Illustration de GTA 6 avec le logo du jeu et une pile de boites de jeux physiques en arriere-plan, symbolisant le debat sur le tout-numerique.

GTA 6 : Mélenchon veut une loi pour protéger le jeu physique face au tout-numérique

Lili · · 3 min · 0 commentaire

Alors que l’industrie du jeu vidéo accélère sa transition vers le tout-numérique, une voix politique s’élève en France pour défendre la propriété des joueurs. Jean-Luc Mélenchon, candidat présumé de La France insoumise pour 2027, a annoncé le 2 juillet 2026 vouloir déposer une proposition de loi pour garantir la pérennité du support physique. Une réaction directe à l’absence de version disque pour Grand Theft Auto VI et à la fin programmée des jeux physiques PlayStation.

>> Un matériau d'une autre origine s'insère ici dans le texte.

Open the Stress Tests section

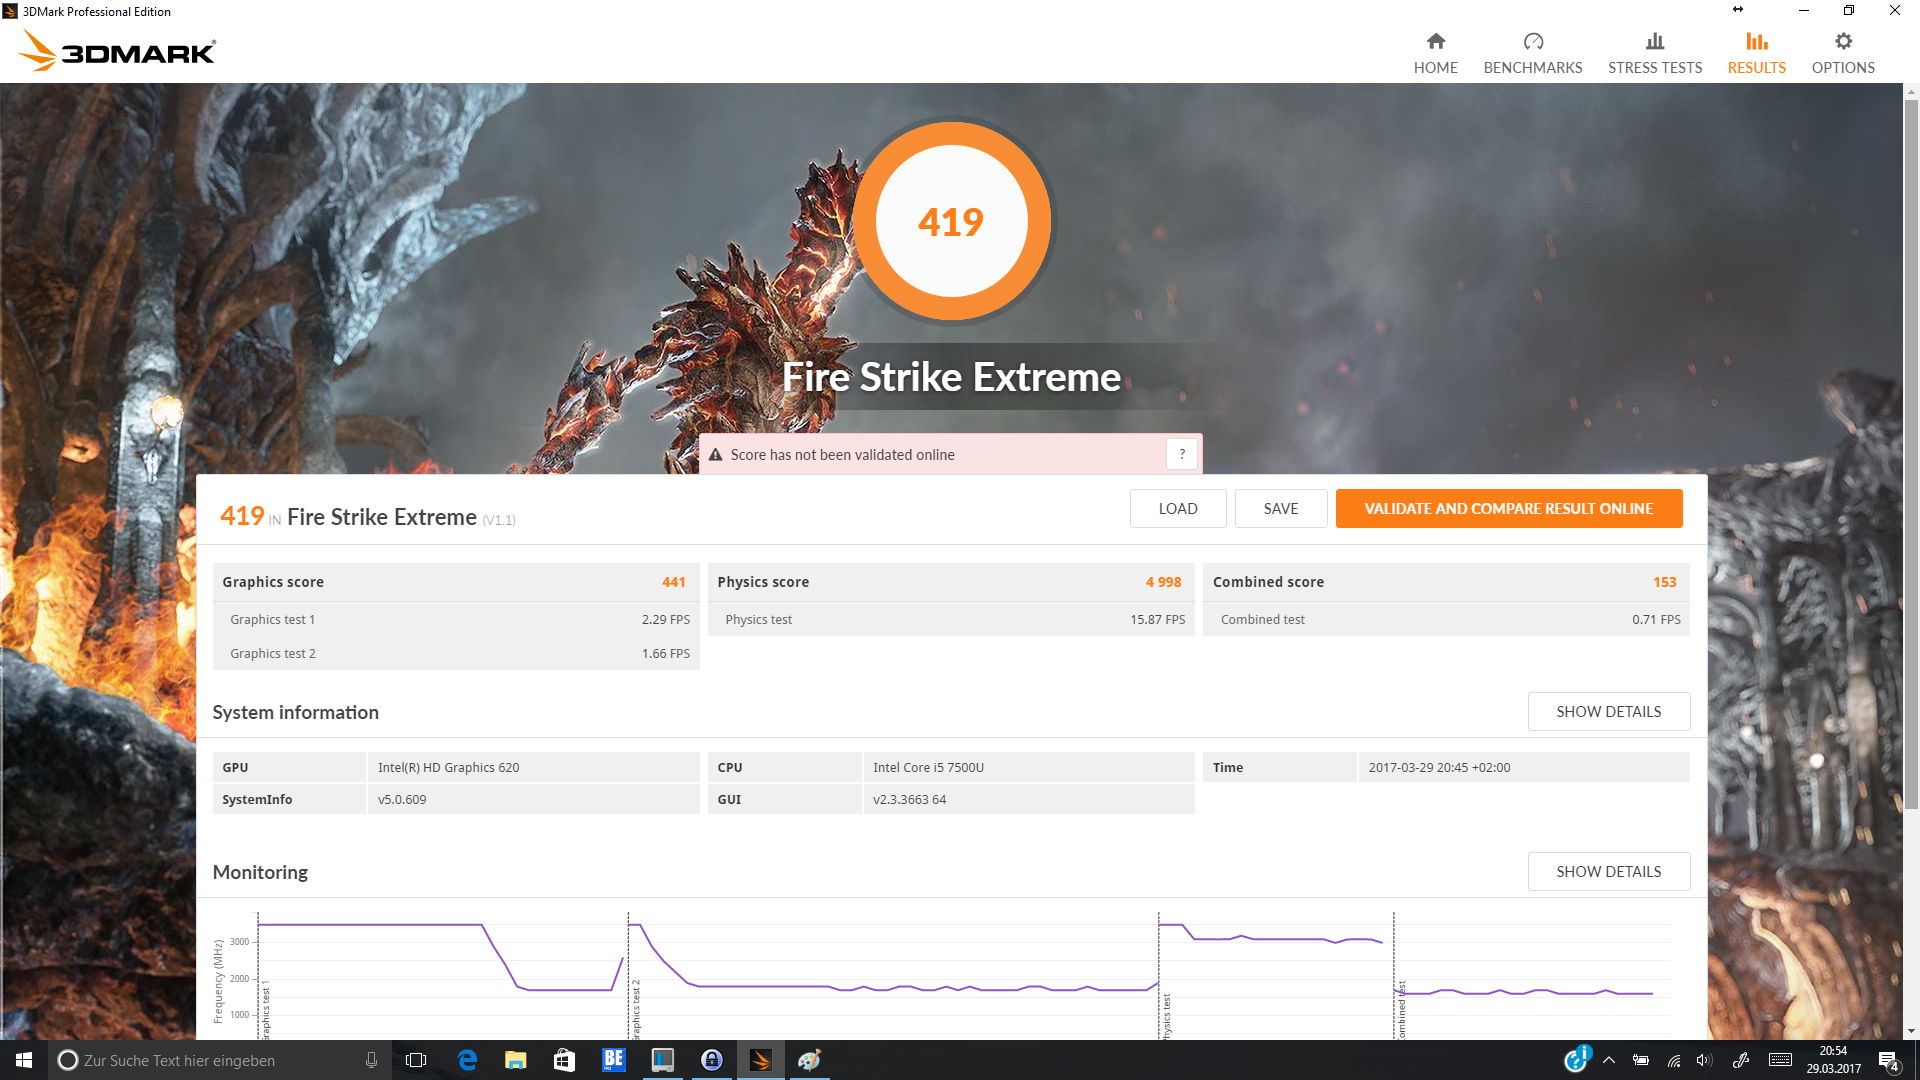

Un « bien culturel » menacé par le tout-numérique

La sortie de GTA 6, prévue le 19 novembre 2026 sur PS5 et Xbox Series X|S, s’annonce comme un tournant. Le mastodonte de Rockstar Games, héritier d’une saga aux plus de 400 millions d’exemplaires vendus, ne proposera pas de version disque. Une décision qui s’inscrit dans la stratégie de Sony, lequel a annoncé l’arrêt de la distribution de jeux physiques pour janvier 2028. Pour Jean-Luc Mélenchon, cette dématérialisation forcée est une régression majeure. « Demain, vous paierez sans jamais rien posséder », a-t-il déclaré, pointant du doigt l’impossibilité de prêter, de revendre ou de conserver durablement un jeu acheté en ligne.

Le leader de La France insoumise assimile le jeu vidéo à un bien culturel, au même titre qu’un livre ou un film. Il refuse de le voir réduit à une simple marchandise soumise à une licence d’utilisation révocable. Son projet de loi vise à encadrer strictement l’industrie pour préserver le support physique, la propriété des utilisateurs et la pérennité du patrimoine vidéoludique. Ce « chantier législatif » serait ouvert en 2027, année de l’élection présidentielle.

GTA 6, symbole d’une industrie en pleine mutation

L’absence de disque pour Grand Theft Auto VI n’est pas anodine. Le jeu, qui nous plonge dans l’État fictif de Leonida (une parodie de la Floride) avec un duo de protagonistes, Jason et Lucia, est l’un des projets les plus coûteux et attendus de l’histoire. Son développement, décrit comme chaotique par plusieurs observateurs, a connu des reports successifs, repoussant sa sortie initialement prévue pour 2025. Pour Take-Two Interactive, la maison mère de Rockstar, chaque point de marge compte. La vente dématérialisée, en supprimant les coûts de fabrication, de logistique et la part des revendeurs, maximise la rentabilité d’un titre que les analystes voient s’écouler à plus de 40 millions d’exemplaires dès sa première année.

Cette stratégie est renforcée par l’attente colossale autour du jeu. Successeur de GTA V et ses 230 millions d’unités vendues, GTA 6 promet une aventure mêlant satire des réseaux sociaux, crime organisé et une histoire d’amour inédite pour la saga. La pression est telle que Rockstar et les constructeurs savent que les joueurs accepteront majoritairement les contraintes du numérique pour découvrir ce nouveau Vice City.

Un débat qui dépasse le simple cadre du jeu vidéo

La proposition de loi de Jean-Luc Mélenchon ne vise pas à interdire GTA 6 en France, contrairement à certaines rumeurs infondées. Elle cherche à poser un cadre légal face à une réalité juridique : l’acheteur d’un jeu numérique n’acquiert qu’une licence d’utilisation, dépendante de la pérennité d’un écosystème comme le PlayStation Network. La fermeture d’un service pourrait rendre définitivement inaccessible un titre acheté. L’élu, qui avait déjà soutenu l’industrie durant la pandémie et dont l’équipe de campagne a créé un jeu interactif, entend ainsi relancer un débat de fond sur les droits des consommateurs à l’ère du tout-numérique.

Ce combat pour le support physique intervient alors que le jeu vidéo s’impose comme un média de masse. La première bande-annonce de GTA 6 a battu des records de visionnage, confirmant son statut de « jeu le plus attendu de tous les temps ». L’enjeu dépasse le simple loisir : il touche à la conservation du patrimoine, à la liberté de choix du consommateur et à la définition même de la propriété à l’ère numérique.